She’s had lots of trouble with relationships (which caused trouble for me growing up) and has admitted that for most of her life she’s looked to a man to support her. She’s currently separated and struggling with starting a new life and dealing with lonelieness. I feel for her. I wish I could make it better.
And as much as she makes me crazy (she needs to be surrounded by stuff; I need things clean) she also cracks me up. I love listening to the stories she tells my kids while they do crafts. They begin harmless enough but they take a turn somewhere.
“Oh! Hawaii!” she said when Louis asked her about it. “I went to Hawaii a couple of years ago and it’s so warm and it smells like flowers and it’s surrounded by the ocean. You have to take a plane and travel for hours and hours to get there. And when I went there it was a dream come true and I got to help my dear friend because her husband had terminal cancer and then he died and that was really tough for her. And do you know that they have something called macadamia nuts…”
Uh…Her stories are usually like this: informative, soft, and then with some mention of a terminal disease. The kids listen scientifically. This week my mom went through her ornaments with the kids. “Now, if mommy says you can put this on the tree, you can, but mommy gets really anxious if there’s too much stuff around. She has a lot of anxiety so we have to ask her if we can put up this candy garland…”
Simone was looking at the old nativity set I used to put up. My mom held it out to her. “Here’s the baby Jesus in his crib. Now, we lost the crib so your mommy made him a crib from a box of matches and folded a napkin in there for a little pillow. See the little pillow?”
Simone peered into the little box. “Where is baby Jesus’s hand? Why’s he only got one hand?”
My mom considered this. “Perhaps baby Jesus had an amputation.”
I started laughing. “It was a real Christmas Miracle,” I said.
━━━━━━━━
* **What you will do**
**A)** Check each statement against the family anecdote above. For each, answer yes or no and quote the words from the anecdote that decide it.
(i) The mother is currently separated.
(ii) The mother's trip to Hawaii included helping a friend whose husband had terminal cancer.
(iii) The baby Jesus in the old nativity set still lies in its original crib.
**B)** Rewrite the paragraph of the family anecdote above that begins "And as much as she makes me crazy" as a short bulleted list that keeps its main facts.
**C)** Carry on the family anecdote above, picking up right after its final line.
━━━━━━━━
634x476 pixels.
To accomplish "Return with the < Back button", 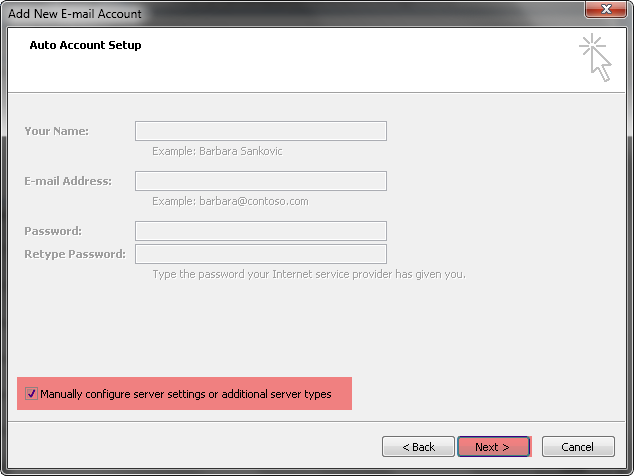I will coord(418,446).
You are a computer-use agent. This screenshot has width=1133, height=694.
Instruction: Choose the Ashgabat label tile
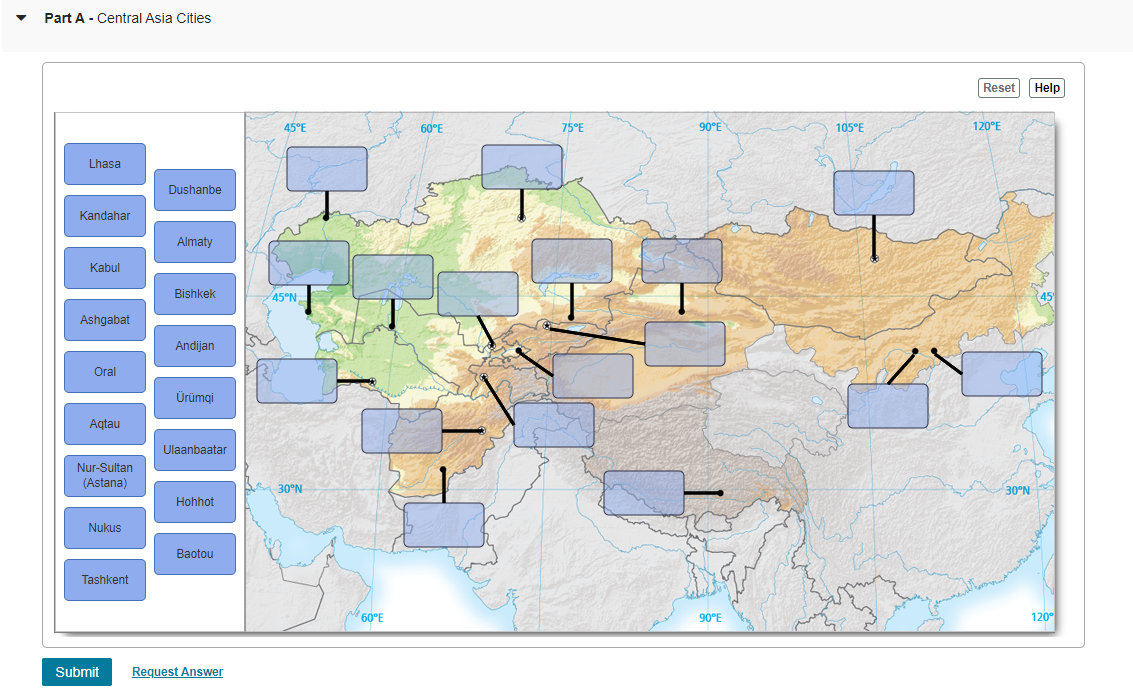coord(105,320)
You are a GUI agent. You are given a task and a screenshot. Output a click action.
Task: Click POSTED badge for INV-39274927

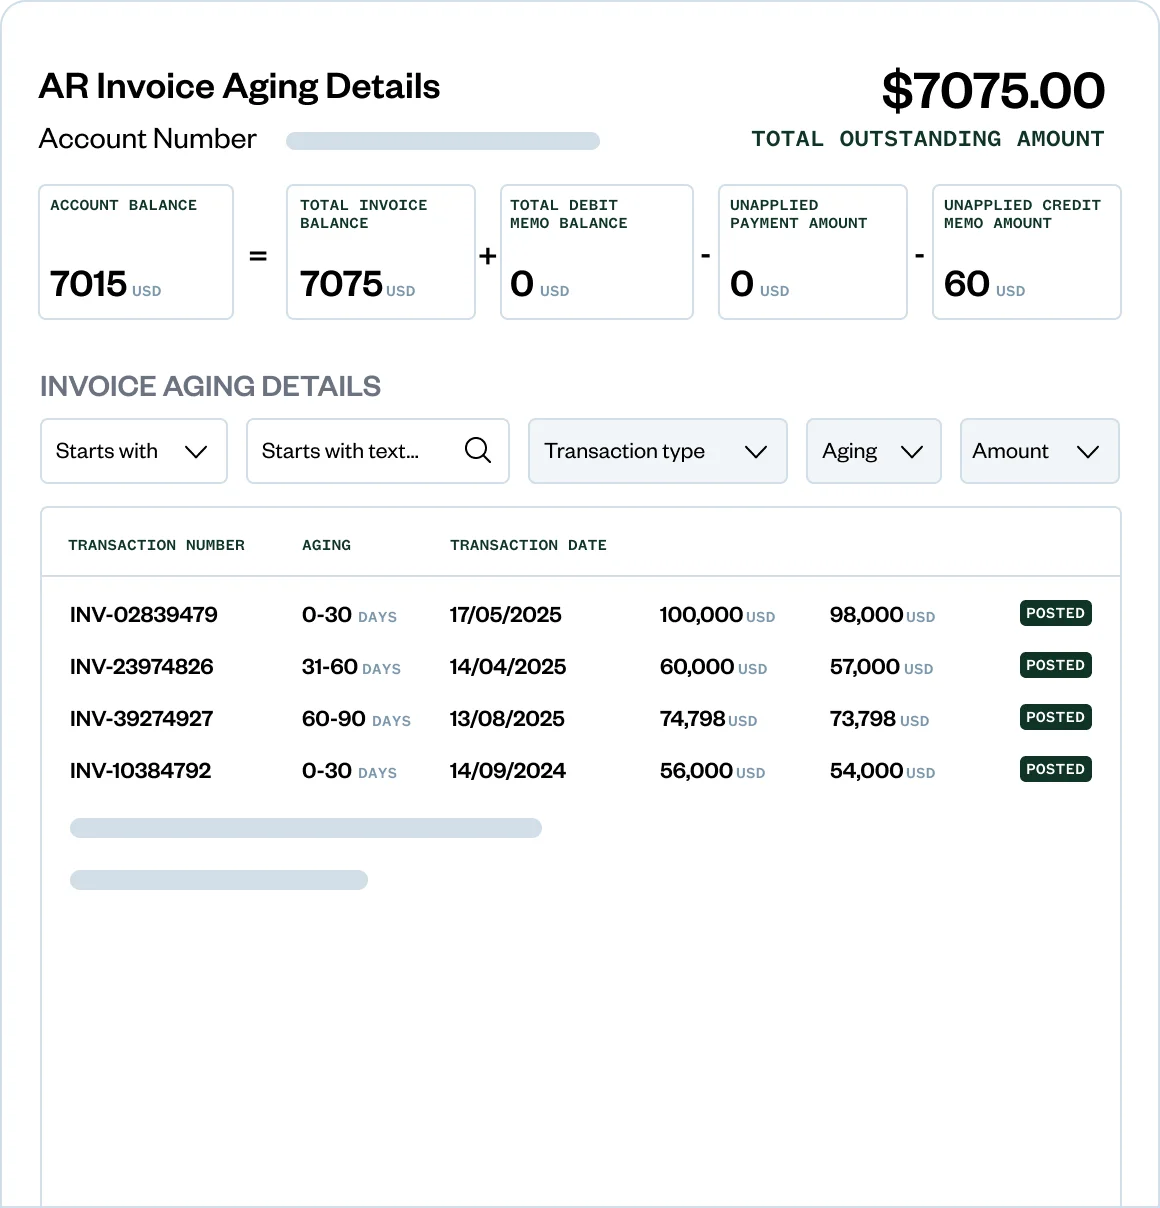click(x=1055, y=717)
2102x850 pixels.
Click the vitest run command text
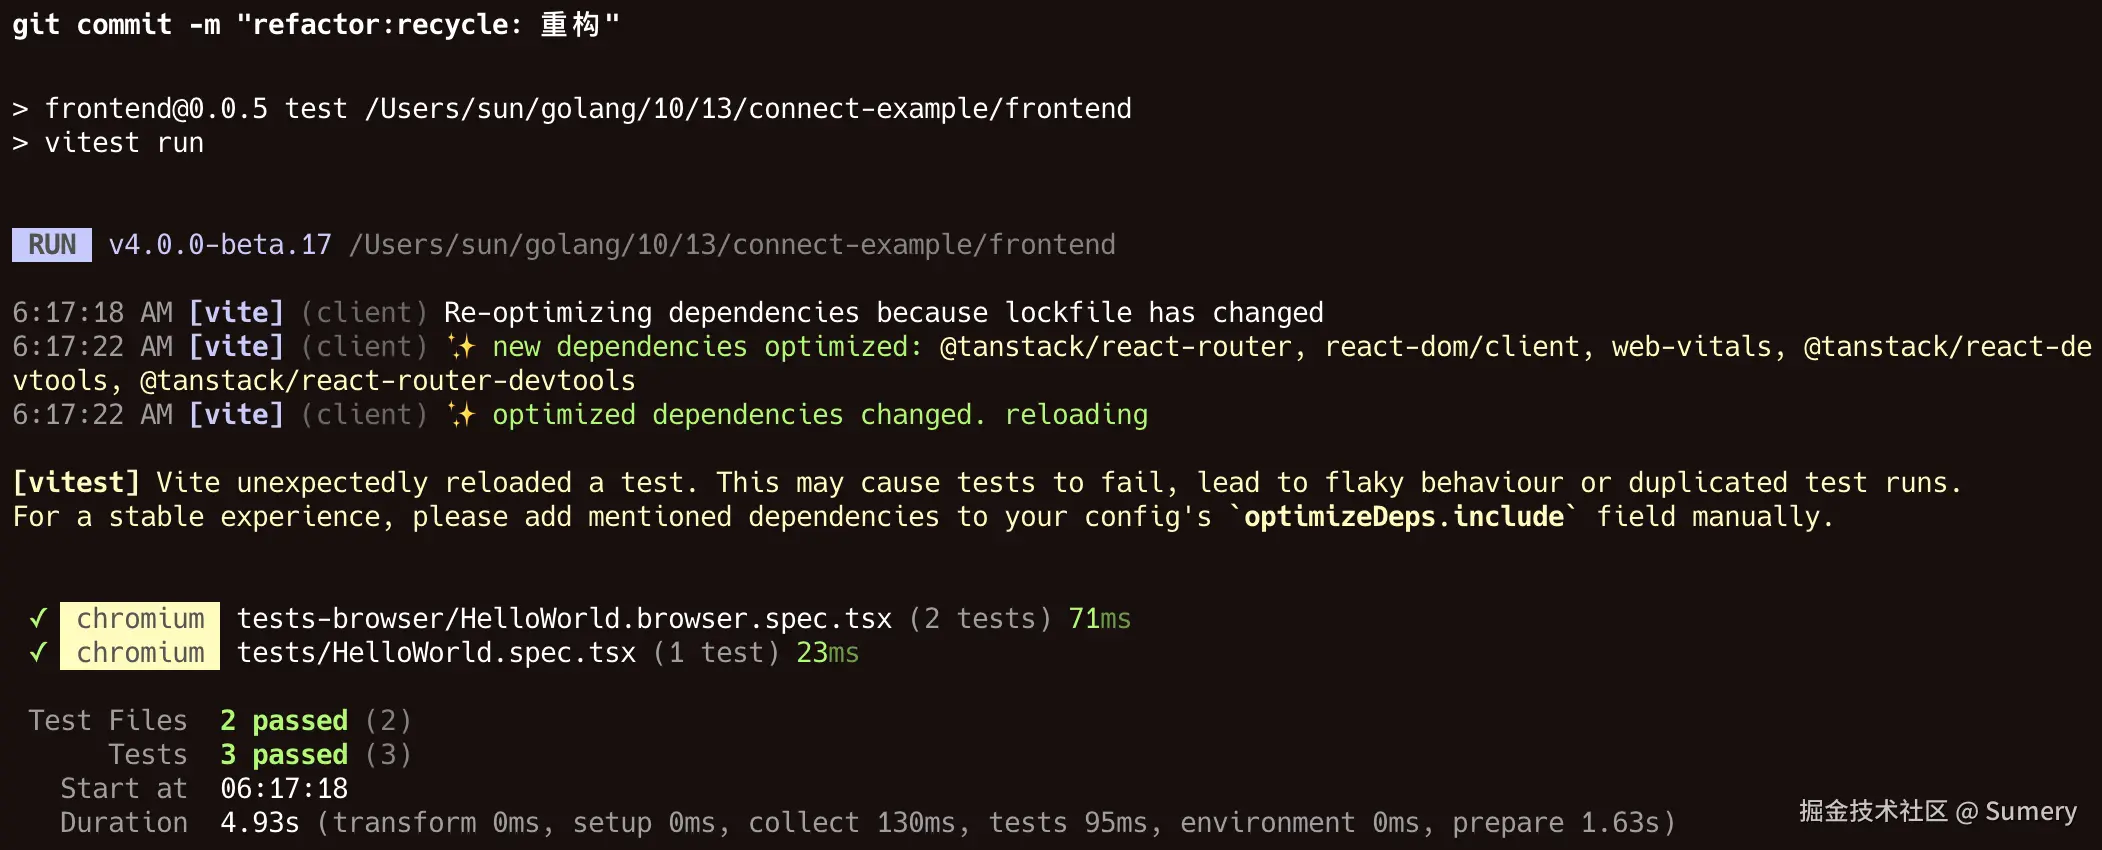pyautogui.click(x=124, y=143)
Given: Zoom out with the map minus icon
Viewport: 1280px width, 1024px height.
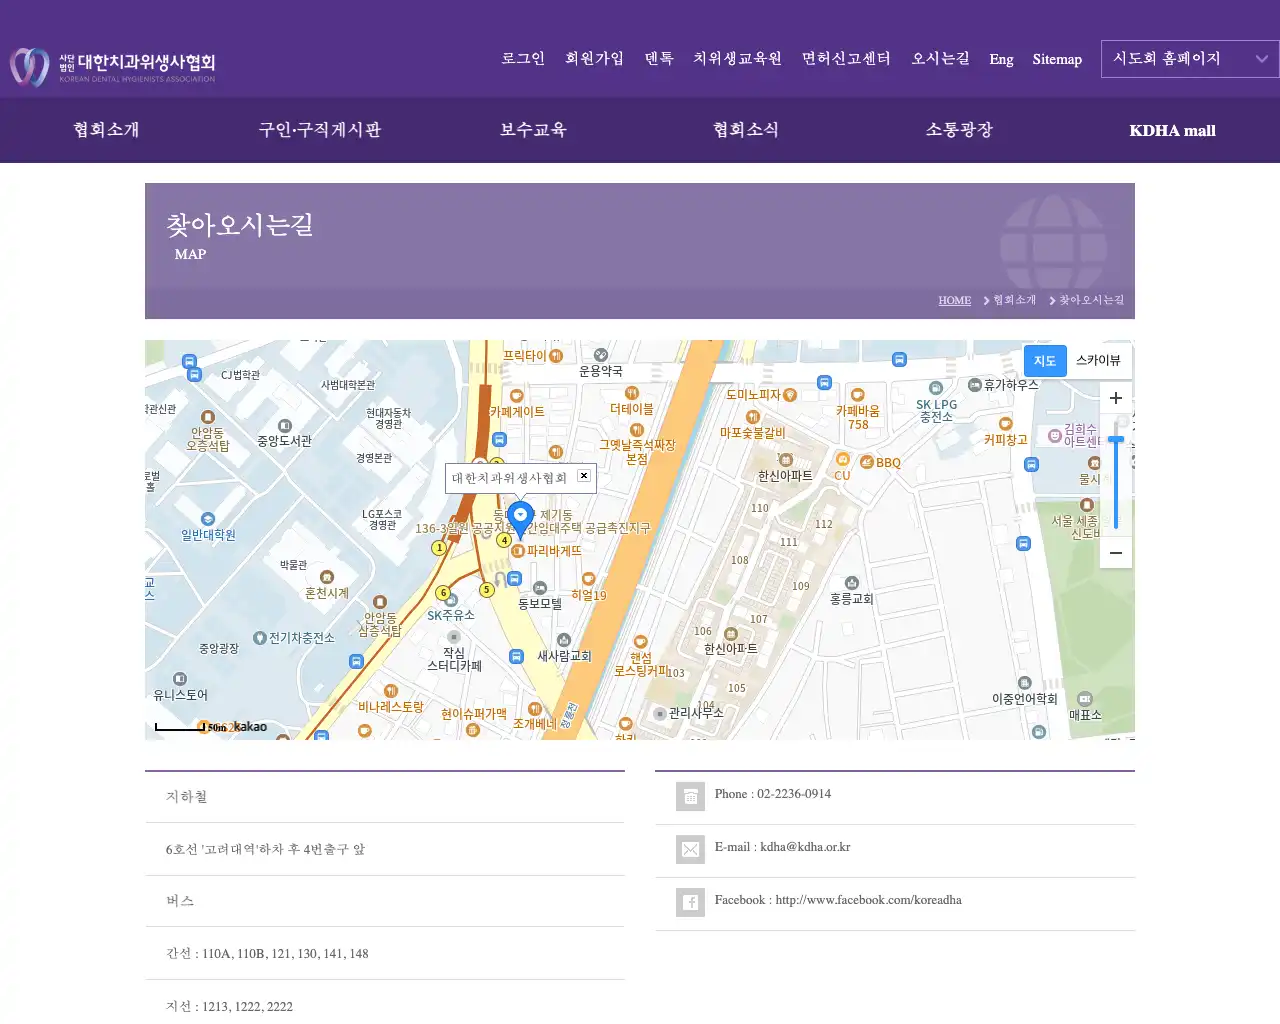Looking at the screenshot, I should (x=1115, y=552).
━━━━━━━━
* **Task results**
**A)**
(i) Yes: "She’s currently separated and struggling with starting a new life and dealing with lonelieness."
(ii) Yes: "I got to help my dear friend because her husband had terminal cancer and then he died"
(iii) No: "we lost the crib so your mommy made him a crib from a box of matches"

**B)**
- She drives the writer crazy: she needs to be surrounded by stuff, while the writer needs things clean.
- She also cracks the writer up.
- The writer loves listening to the stories she tells the kids while they do crafts.
- The stories begin harmless enough but take a turn somewhere.

**C)**
I think her quirkiness makes me love her more...and as I get older, I have a lot of respect for her too. My mom was a single mom in the seventies and eighties. I spent a lot of time on my own while she worked. We were poor. We struggled. But I never went without food. Mom never made more than 18 thousand dollars a year and my dad didn’t pay child support. I don’t know how she did it. I’ve been a single mom for a year, and it’s been exhausting and horrible and terrifying. I’m scared to death of losing my job and not being able to pay the mortgage or feed my kids (part of why I’m so driven. I'm also driven because I want to be able to take care of my mom financially and find her a good place to live. It's a struggle).
Mom told me a story once and she told it while laughing. Like wasn’t it funny and ridiculous. “One time I was PMSing so bad and I wanted a candy bar. I didn’t have any money and I’d just fed you and Shawn the last box of macaroni and cheese and we had nothing. And I had this moment where I just was exhausted and I wanted a fucking candy bar and I remember crying my eyes out and checking all the couch cushions looking for a quarter so I could just go buy a fucking candy bar. That’s how bad the PMS was.”
She laughed and I laughed and then it dawned on me: she fed us the last box of macaroni and cheese. “Did you find a quarter, Mom? Did you get the candy bar?”
“Naw,” she said. “But I’ll never forget that wanting.”
My mom is a beautiful person. She really is…and when I look back on my life and what I’m grateful for, she’s at the top of the list, along with all her stuff.